## ACTIVITY
Please show every line in the entries below that includes the word "will".

(Saved entries)
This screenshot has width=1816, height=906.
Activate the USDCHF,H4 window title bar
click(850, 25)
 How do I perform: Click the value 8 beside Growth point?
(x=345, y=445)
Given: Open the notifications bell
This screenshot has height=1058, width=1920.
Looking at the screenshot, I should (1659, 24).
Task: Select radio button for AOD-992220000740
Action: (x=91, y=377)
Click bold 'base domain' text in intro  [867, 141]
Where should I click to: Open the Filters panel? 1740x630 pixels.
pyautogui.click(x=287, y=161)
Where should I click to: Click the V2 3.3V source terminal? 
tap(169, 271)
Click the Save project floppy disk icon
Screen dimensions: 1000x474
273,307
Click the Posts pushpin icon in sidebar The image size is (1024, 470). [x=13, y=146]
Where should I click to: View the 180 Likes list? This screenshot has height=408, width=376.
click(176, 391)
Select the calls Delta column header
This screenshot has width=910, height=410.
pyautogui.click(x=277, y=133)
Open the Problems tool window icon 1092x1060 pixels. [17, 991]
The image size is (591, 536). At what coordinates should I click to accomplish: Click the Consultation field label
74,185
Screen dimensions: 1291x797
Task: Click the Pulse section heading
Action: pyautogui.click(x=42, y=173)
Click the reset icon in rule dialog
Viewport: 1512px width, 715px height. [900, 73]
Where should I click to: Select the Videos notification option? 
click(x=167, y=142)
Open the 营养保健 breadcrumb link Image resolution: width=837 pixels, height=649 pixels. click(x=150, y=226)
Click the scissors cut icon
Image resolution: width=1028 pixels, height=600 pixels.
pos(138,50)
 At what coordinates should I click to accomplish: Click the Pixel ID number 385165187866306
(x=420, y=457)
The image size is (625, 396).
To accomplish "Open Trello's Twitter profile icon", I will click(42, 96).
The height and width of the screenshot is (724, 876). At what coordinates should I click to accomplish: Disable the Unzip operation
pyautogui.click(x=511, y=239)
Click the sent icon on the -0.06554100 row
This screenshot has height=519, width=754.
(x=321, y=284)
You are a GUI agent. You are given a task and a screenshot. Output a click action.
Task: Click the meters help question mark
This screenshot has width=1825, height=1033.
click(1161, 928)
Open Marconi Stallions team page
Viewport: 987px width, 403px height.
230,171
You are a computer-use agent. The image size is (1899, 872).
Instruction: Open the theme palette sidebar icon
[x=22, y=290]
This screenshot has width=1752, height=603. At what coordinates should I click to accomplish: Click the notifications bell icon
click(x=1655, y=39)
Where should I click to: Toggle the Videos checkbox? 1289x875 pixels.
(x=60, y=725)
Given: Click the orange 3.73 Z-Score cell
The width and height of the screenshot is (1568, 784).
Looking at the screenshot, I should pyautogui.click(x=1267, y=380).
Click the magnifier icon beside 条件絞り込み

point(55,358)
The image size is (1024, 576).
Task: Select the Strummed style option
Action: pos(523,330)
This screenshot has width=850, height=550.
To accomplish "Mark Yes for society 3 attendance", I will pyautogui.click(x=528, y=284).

## REPLY
To accomplish "Open Trello's Twitter profile icon", I will click(42, 96).
To accomplish "Mark Yes for society 3 attendance", I will pyautogui.click(x=528, y=284).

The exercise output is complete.